I was a participant in the BBC's Sunday morning live television show 'The Big Questions' which asked 'Should the Anglican Church Divide?' Others taking part included Lorna Ashworth, despite her gruelling week in General Synod, the writer and broadcaster Anne Atkins, well known in the UK for her robust defence of orthodox Christian values, and Colin Coward, veteran gay activist and General Secretary of the Christian gay advocacy network 'Changing Attitude'.

Inevitably, much of the discussion focussed on homosexuality. While Lorna Ashworth, in opposition to Colin Coward, was entirely clear that same sex relationships contradict the Church's core doctrine, Anne Atkins went out of her way to make it clear that despite their differences she was happy to belong to a church which could also accommodate Colin Coward. And that in essence is the problem with '3D' Anglicanism - a Church that could embrace both Coward and Atkins could also embrace both TEC and the ACNA.

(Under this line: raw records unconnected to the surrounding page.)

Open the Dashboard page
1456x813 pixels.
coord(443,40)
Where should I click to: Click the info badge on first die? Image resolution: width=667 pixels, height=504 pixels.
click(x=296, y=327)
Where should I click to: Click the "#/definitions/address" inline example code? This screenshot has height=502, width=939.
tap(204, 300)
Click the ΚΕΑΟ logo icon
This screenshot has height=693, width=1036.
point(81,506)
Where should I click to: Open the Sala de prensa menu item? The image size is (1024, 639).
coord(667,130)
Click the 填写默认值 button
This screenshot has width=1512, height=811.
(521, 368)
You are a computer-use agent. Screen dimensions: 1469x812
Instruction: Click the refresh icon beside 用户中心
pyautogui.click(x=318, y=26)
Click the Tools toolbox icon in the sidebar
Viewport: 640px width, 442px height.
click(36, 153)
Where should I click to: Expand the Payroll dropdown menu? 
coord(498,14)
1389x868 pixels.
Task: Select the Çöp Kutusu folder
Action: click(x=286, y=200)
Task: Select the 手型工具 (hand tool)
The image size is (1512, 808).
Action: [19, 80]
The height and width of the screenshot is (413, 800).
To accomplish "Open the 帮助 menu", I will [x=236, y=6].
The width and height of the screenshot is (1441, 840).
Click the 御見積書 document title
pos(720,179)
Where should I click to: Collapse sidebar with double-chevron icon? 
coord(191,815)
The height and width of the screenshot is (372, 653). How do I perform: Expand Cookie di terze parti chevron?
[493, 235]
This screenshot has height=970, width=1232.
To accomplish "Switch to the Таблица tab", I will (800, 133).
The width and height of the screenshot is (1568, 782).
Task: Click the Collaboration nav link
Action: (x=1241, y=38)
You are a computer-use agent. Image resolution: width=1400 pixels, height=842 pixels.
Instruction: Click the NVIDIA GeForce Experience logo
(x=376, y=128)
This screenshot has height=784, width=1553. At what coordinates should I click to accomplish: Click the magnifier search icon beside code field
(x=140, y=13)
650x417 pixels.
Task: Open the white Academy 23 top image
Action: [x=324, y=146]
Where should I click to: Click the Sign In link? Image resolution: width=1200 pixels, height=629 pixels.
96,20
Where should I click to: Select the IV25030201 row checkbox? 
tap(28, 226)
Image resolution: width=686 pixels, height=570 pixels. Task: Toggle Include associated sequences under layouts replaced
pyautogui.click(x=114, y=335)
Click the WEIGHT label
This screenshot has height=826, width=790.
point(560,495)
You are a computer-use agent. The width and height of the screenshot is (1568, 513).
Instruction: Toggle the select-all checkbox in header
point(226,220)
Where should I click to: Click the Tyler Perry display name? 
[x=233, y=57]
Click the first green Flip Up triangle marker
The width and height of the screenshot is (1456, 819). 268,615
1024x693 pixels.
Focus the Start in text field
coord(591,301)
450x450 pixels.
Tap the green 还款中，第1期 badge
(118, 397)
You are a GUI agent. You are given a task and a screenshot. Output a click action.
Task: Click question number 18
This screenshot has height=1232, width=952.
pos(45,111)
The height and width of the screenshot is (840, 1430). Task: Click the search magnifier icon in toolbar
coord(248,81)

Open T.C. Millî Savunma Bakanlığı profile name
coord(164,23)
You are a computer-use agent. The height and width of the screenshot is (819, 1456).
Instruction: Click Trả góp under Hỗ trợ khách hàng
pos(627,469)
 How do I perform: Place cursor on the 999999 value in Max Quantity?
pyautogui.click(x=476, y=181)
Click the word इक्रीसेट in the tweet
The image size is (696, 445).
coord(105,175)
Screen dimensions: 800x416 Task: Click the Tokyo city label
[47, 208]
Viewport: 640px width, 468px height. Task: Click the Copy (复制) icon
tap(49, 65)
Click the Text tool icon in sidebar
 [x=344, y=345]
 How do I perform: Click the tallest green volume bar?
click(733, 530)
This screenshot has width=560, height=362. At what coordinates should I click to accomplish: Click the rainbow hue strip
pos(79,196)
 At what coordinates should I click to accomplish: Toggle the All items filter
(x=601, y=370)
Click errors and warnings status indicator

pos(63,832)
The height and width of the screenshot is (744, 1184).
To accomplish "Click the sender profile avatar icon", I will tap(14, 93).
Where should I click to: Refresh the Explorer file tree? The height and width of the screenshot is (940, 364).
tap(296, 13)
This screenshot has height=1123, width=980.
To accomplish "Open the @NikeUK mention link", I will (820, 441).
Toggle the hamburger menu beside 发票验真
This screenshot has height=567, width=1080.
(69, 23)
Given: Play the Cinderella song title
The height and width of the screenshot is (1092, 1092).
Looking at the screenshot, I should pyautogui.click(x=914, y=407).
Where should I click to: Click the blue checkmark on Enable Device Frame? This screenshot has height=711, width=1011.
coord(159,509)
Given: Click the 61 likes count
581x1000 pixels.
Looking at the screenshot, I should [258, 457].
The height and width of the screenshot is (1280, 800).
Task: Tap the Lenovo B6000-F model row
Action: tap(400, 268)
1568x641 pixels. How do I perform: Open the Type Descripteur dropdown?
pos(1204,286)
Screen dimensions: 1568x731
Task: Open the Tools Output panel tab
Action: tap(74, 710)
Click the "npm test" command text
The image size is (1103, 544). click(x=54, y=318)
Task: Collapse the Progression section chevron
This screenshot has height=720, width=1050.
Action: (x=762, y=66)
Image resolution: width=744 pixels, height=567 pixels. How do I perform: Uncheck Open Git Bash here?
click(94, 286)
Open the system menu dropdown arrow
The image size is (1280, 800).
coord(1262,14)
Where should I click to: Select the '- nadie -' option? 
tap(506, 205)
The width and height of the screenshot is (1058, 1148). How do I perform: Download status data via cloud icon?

Because of its attractiveness and plausibility, it is important to see that Rowan Williams' third dimension is not simply a matter of balance, generosity, or even of studied ambiguity. It is a systematic destabilisation of orthodox belief built on a half truth. The essential point seems to be that 'seeing something in three dimensions is seeing that I can't see everything at once: what's in front of me is not just the surface I see in this particular moment. So seeing in three dimensions requires us to take time with what we see.'

Now as a warning that beyond simple stereotypes we should take time to understand people in their own terms it would be difficult to disagree with. But in the context of at least twenty years of public debate about homosexuality in the Church on both sides of the North Atlantic, being told there is more than I can see 'in this particular moment' is really saying 'trust me'. It implies that beyond what looks like the 'yes or no' (thesis and antithesis) there is something more we haven't yet seen. And either the Archbishop knows what that unseen thing is, but is not willing to say so, or he himself doesn't know and is asking us to suspend judgement as an act of faith in his Hegelian ecclesiology.

Either way, as time goes on it is clear that less and less of his fellow Primates are prepared to extend that trust, Dr Mouneer Anis being the latest example. However, the heart of the problem for the orthodox is this - suspending judgement in this context is not to do with their personal opinions, but with what has been held through the centuries and reaffirmed as recently as 1998 by the Lambeth Conference to be the judgement of Scripture (despite Resolution 1.10 being assiduously spun to give a basis for the spurious 'listening process).

This becomes clearer when Rowan Williams goes on to explain the 'simpler sense of three-dimensionality which just reminds us that the other we meet is the person he or she is, not the person we have created in our fantasies. The priest from Forward in Faith finds himself going to a woman priest for spiritual counsel because he has recognised an authenticity in her ministry from which he can be enriched...'

It is not entirely clear if that specific example is real or imaginary, but be that as it may, 'the person he or she is' clearly includes their beliefs and this is where the destabilisation inherent in '3D' Anglicanism becomes clear. If a person who believes that same sex relationships are incompatible with the sovereign authority of Scripture in the Church is called nonetheless to suspend judgement, that person is no longer being recognised as 'the person he or she is'.

Paradoxically, the plea for 'three dimensionality' actually diminishes such a person as it tries to seduce them into a relativistic fantasy in which truth and falsehood can co-exist. The continuing tragedy of TEC illustrates the reality. False teaching has its own dynamic; it drives out the faithful as syncretism subverts the whole Christian tradition. But in Rowan Williams' version of 3D the ACNA looks like a member of the same family as TEC, even if initially a rather distant relative.